Over the last several years, the pace of political and economic reforms in the Middle East and North Africa (MENA) has been sluggish at best and often wrought with setbacks. Ongoing conflicts in the region have hampered the hope for progress, but the reasons why MENA lags behind in democratic and market-oriented reforms go beyond the immediate instability. Rather, it is the very structure of MENA polities and economies – based on the state domination over the economy and rentier relations between the citizenry and the rulers – that hinders successful reforms.

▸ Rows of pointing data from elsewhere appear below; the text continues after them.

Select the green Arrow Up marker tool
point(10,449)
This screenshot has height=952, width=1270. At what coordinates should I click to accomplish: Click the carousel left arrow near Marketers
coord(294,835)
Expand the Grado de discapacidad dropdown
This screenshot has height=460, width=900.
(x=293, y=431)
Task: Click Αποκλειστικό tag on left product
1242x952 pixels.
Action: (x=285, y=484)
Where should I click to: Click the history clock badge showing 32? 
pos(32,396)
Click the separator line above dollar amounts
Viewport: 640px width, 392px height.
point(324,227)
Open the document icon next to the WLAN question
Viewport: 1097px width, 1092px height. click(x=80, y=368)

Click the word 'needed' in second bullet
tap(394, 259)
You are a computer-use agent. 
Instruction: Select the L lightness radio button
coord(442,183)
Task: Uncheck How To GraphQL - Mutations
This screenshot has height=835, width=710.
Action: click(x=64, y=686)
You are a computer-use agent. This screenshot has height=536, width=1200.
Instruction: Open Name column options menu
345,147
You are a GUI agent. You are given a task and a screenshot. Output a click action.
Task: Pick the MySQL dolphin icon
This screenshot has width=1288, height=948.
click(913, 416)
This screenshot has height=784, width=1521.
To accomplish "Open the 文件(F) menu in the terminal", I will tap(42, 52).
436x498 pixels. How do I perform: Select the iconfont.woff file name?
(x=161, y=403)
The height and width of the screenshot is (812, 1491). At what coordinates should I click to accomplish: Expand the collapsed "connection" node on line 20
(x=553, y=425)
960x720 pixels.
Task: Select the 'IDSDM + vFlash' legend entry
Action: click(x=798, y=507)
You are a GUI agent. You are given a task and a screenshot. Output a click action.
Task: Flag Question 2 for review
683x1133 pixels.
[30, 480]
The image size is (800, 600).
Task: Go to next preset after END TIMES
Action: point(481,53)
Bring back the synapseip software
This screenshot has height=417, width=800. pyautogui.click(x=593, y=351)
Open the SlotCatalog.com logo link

While democratization in the region remains stagnant, economy, on the face of it at least, appears vibrant. 2007 marked the fifth year in a row with average growth in MENA at above 5 percent. But upon closer examination it is obvious that the bulk of this growth is derived from oil and fueled by the global price boom. The obsolete fundamentals of the region’s economies still have to be reformed in order to meet daunting socioeconomic challenges. As new cohorts of young graduates are entering the workforce, millions of new jobs will be needed. Meanwhile, neither the region’s public sectors (traditional employer of first and last resort) nor its underdeveloped private sectors are currently able to absorb all the new job seekers.
In order to meet the economic expectations of its populations and keep up with an increasingly competitive global environment, MENA must focus on in-depth structural and institutional reforms that would make both its political and economic system better governed. Only more transparent and dynamic markets can help MENA address its current youth employment challenge.